| The task |
Swap "screenshot" for "image" wherever it appears in the rows below, and give the lines back otherwise unchanged, without the pictures.

| Records shown |
** Begin **
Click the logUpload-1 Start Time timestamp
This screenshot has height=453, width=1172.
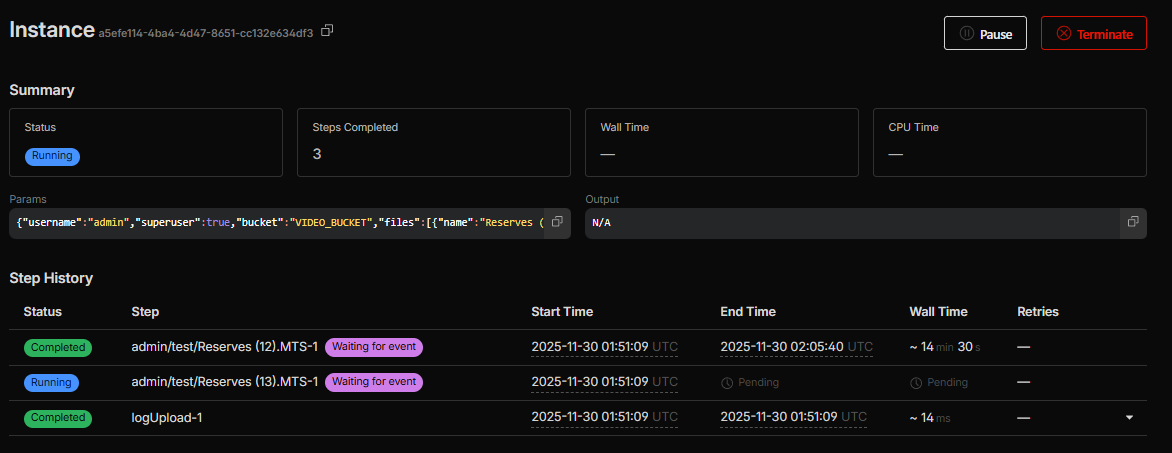click(x=604, y=417)
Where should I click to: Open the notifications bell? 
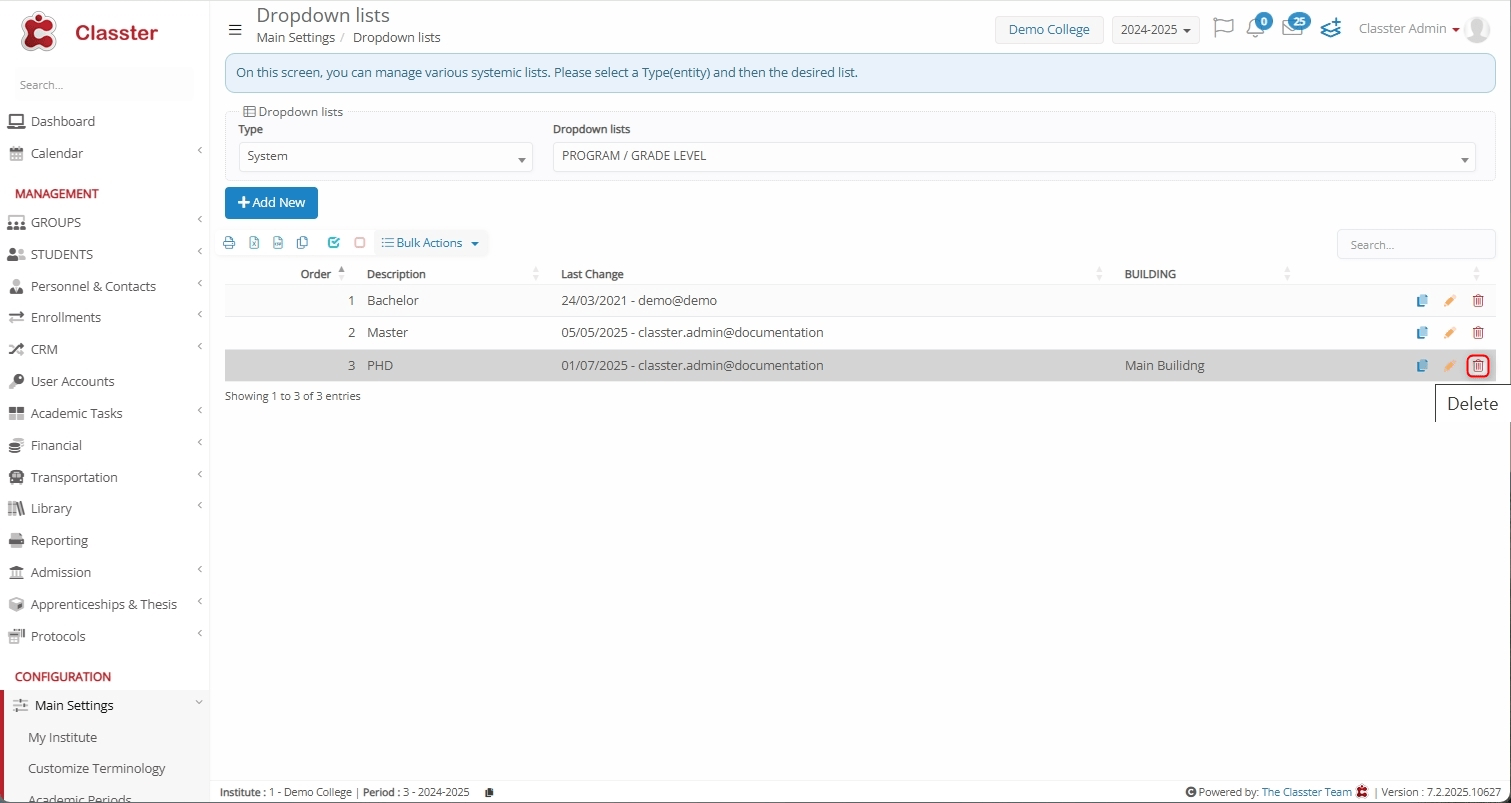[x=1255, y=29]
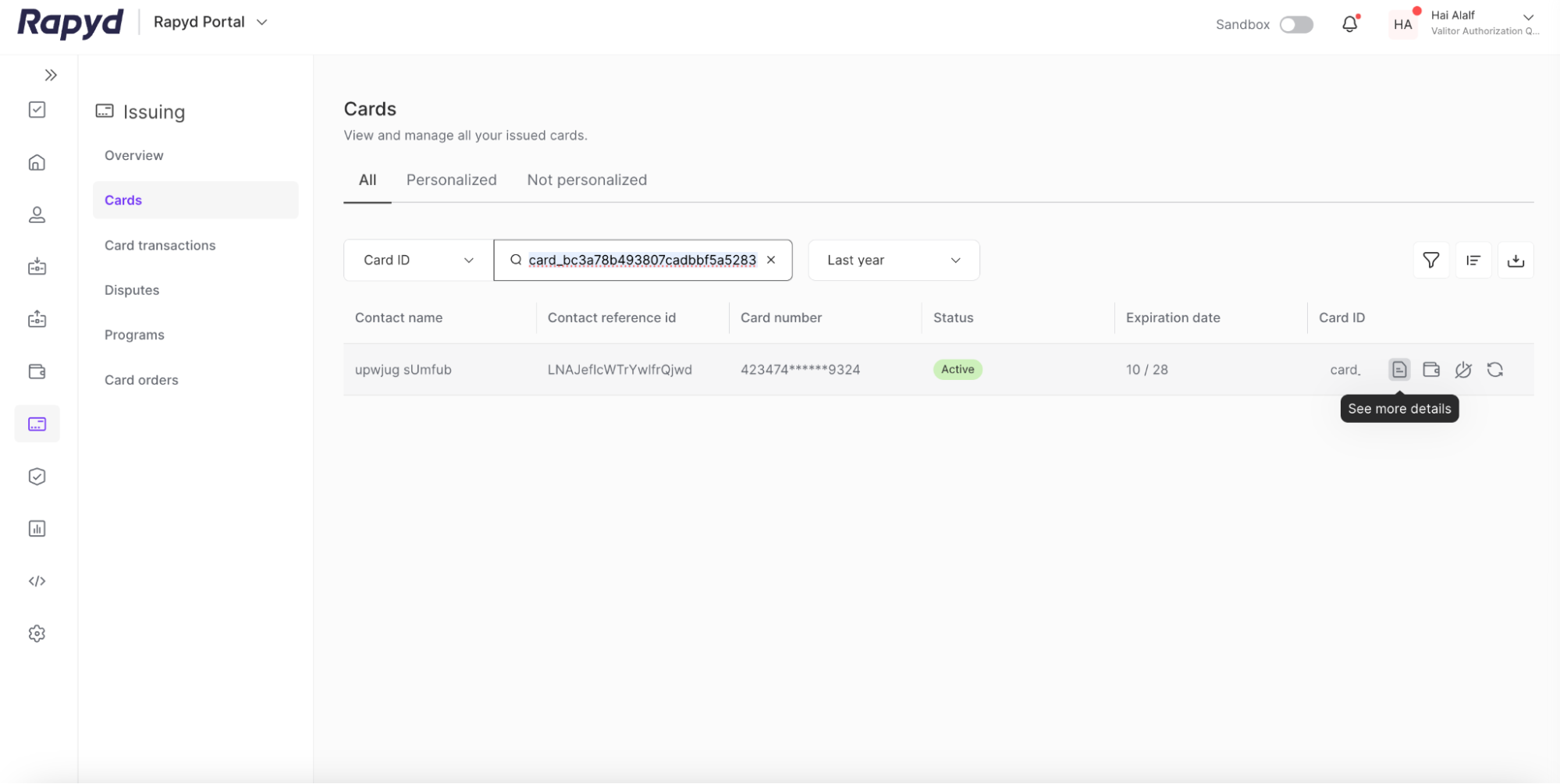1560x784 pixels.
Task: Open the notifications bell
Action: click(x=1349, y=24)
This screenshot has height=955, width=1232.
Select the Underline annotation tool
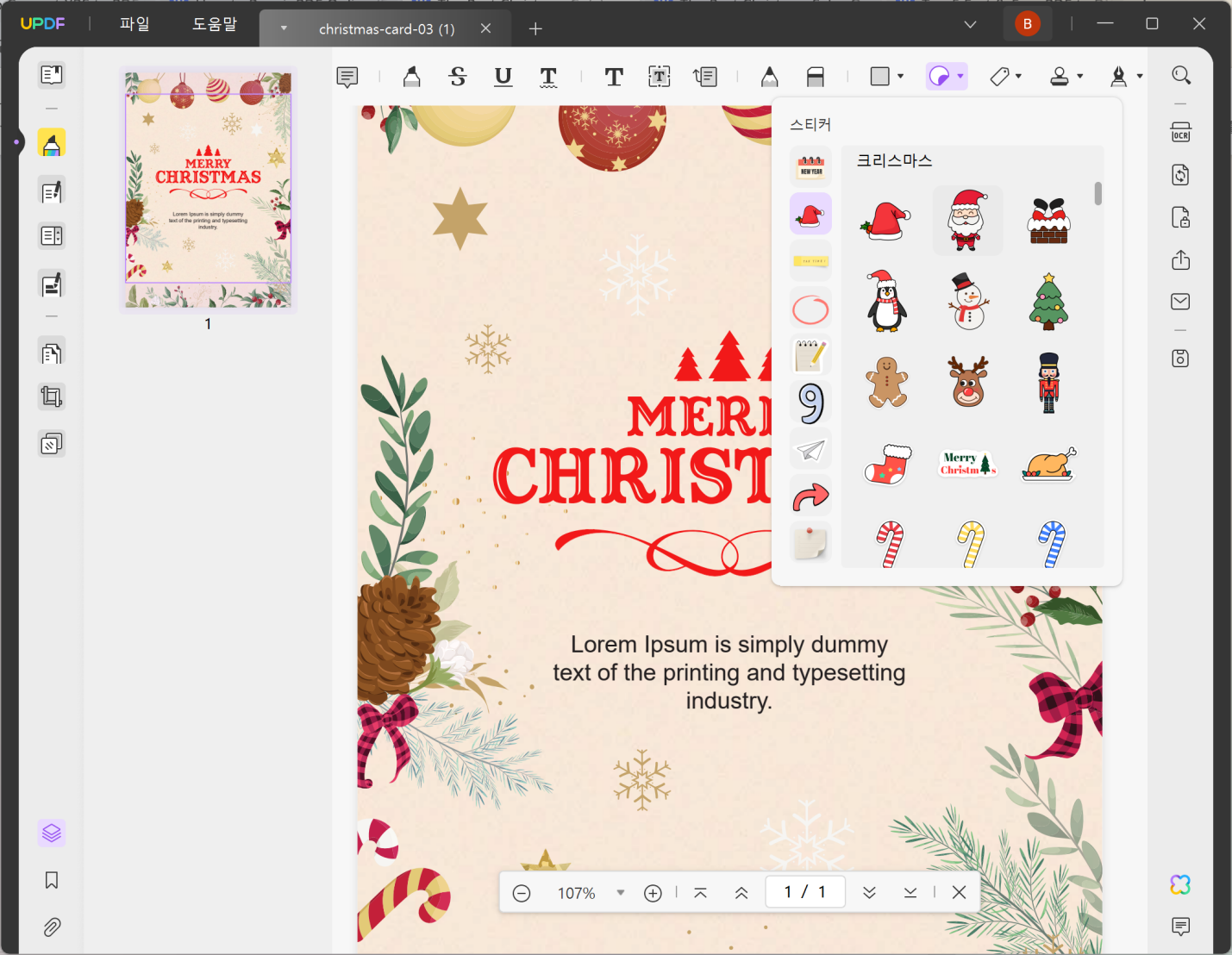pyautogui.click(x=503, y=77)
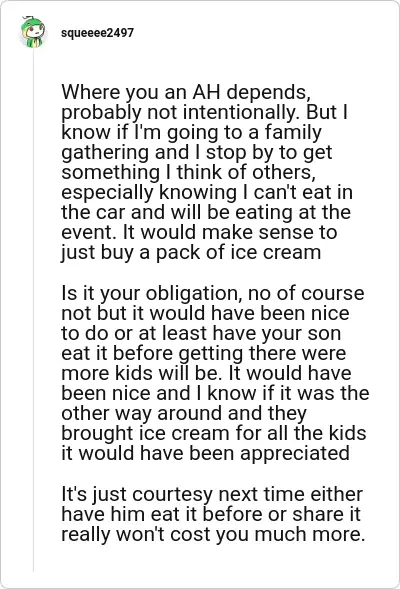400x589 pixels.
Task: Visit the squeeee2497 user profile link
Action: 97,33
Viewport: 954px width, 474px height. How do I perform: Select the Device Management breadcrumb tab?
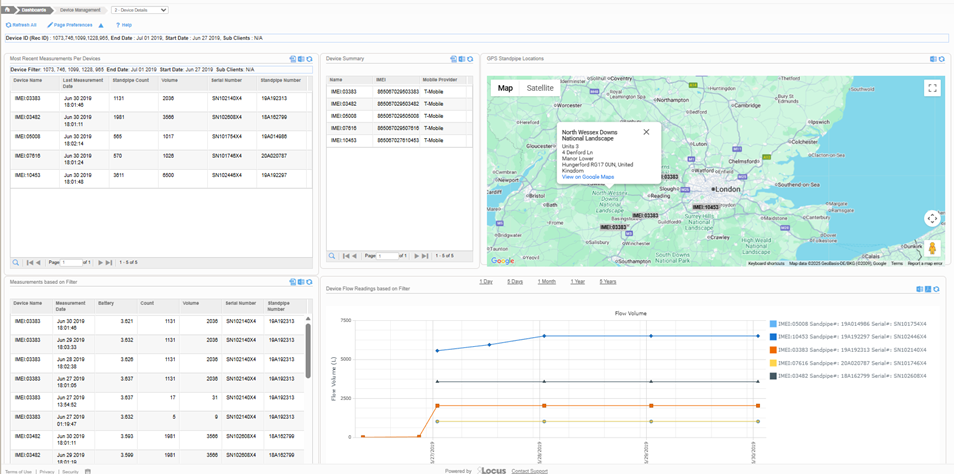tap(80, 10)
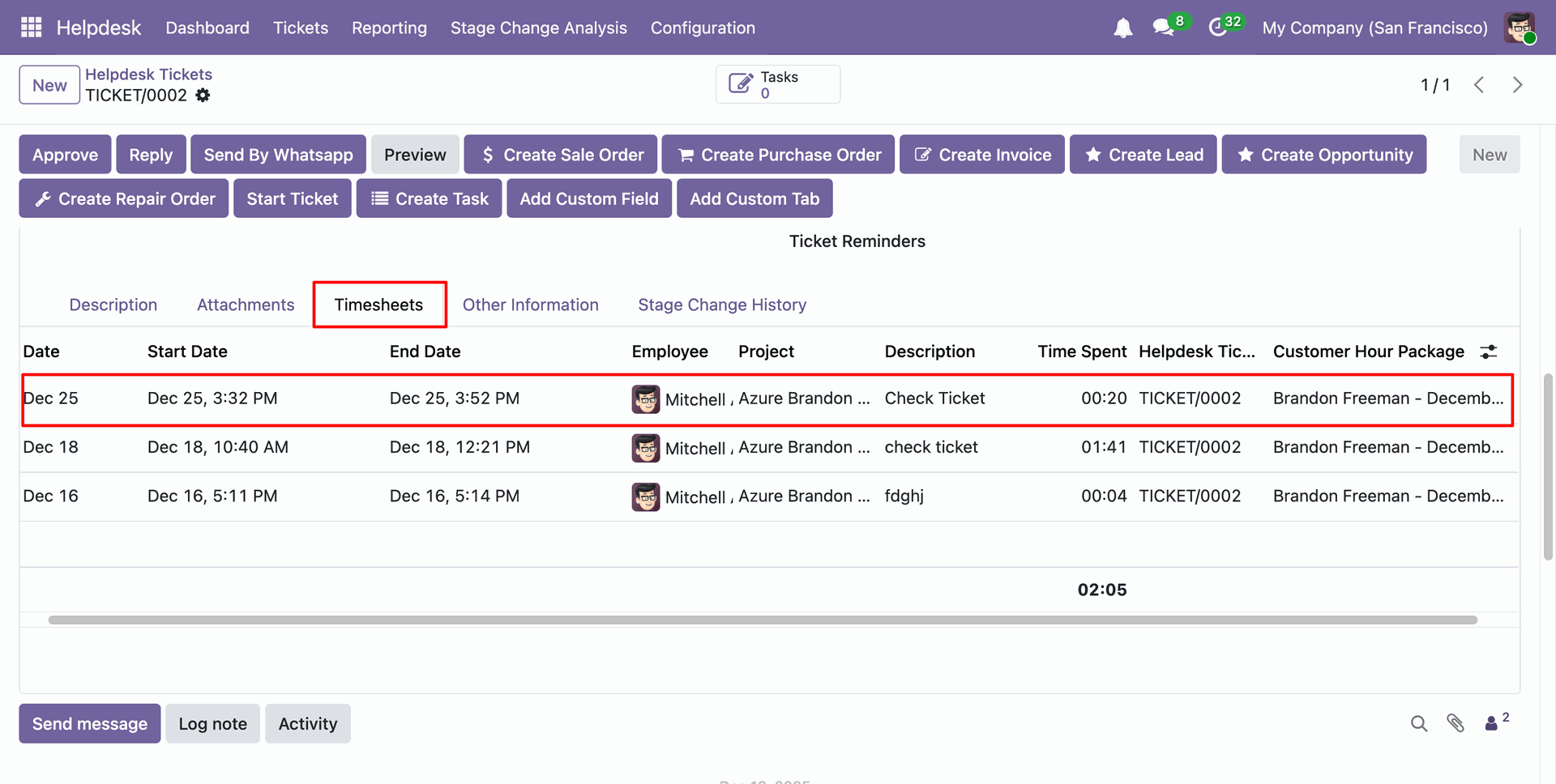Open the Configuration menu
Screen dimensions: 1556x784
703,28
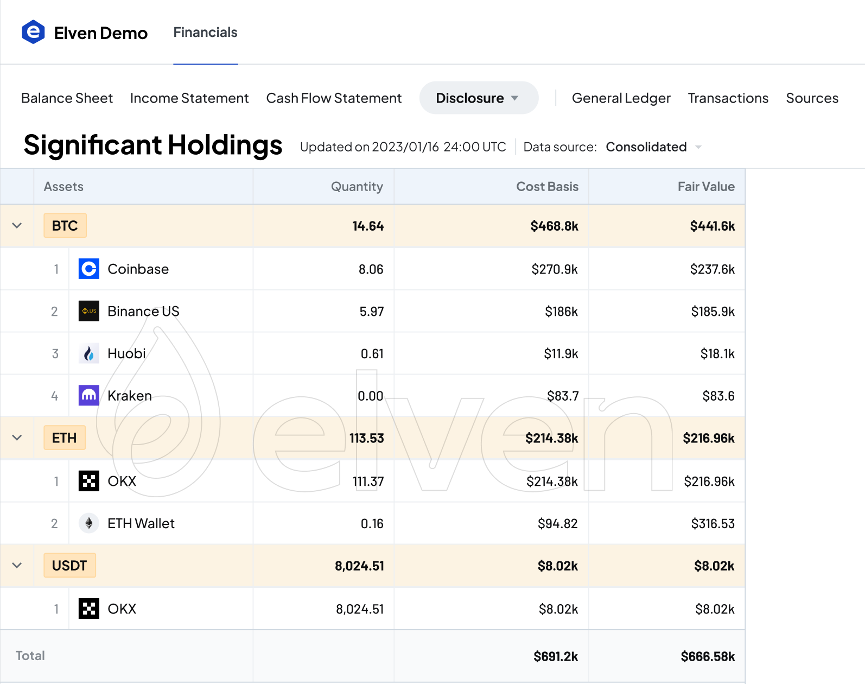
** End **
| Final result |
Click the logUpload-1 Start Time timestamp
This image has height=453, width=1172.
click(x=604, y=417)
Where should I click to: Open the notifications bell? 
[x=1255, y=29]
1560x784 pixels.
Task: Open the notifications bell
Action: click(x=1349, y=24)
This image has height=955, width=1232.
Select the Underline annotation tool
pyautogui.click(x=503, y=77)
400x589 pixels.
Task: Visit the squeeee2497 user profile link
Action: 97,33
Viewport: 954px width, 474px height. How do I perform: Select the Device Management breadcrumb tab?
tap(80, 10)
Open the Configuration menu
Screen dimensions: 1556x784
703,28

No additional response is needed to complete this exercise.